Spontaneous emission is occurring also at $T=0$. It's not something specifically "thermal". It's the most simple phenomenon that really needs the quantization of the electromagnetic field (i.e., photons).

Let's take a hydrogen atom to have a specific example. The usual QM1 treatment is of course in the semi-classical approximation, i.e., you treat the electromagnetic field as classical and you take into account only the static coulomb potential due to the proton and calculate the energy eigenstates of the electron moving in this Coulomb field (let's for simplicity use the approximation where the proton is taken as infinitely heavy and at rest). In this approximation the lonely H atom will stay in any of the energy eigenstates once prepared in one. After all, that's what energy eigentstates are: the stationary states of the system.

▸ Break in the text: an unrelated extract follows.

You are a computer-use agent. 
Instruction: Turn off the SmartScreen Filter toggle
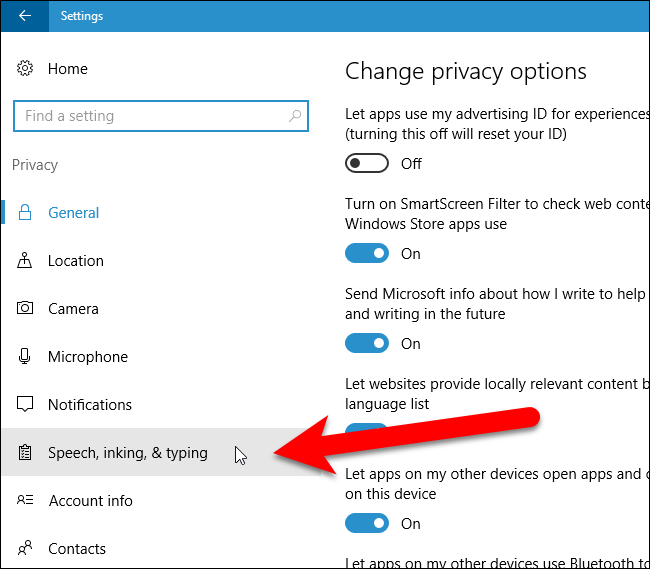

Of course, now this is an approximation in view that the electromagnetic field in fact has to be quantized too. Now the total dynamical system consists of a proton, an electron and the electromagnetic field. The Heisenberg uncertainty relation for the em. field operators tells you that you cannot have a determined electromagnetic field, implying that even in the vacuum the electromagnetic field is fluctuating. Now having the electron and proton prepared in one of its excited states due to the fluctuating em. field there is some probability that a transition occurs such that the atom goes to a lower-energy state and a photon is emitted, and that can happen when initially the electromagnetic field is prepared in its ground state, i.e., no photons present. That's spontaneous emission (in a perturbative description).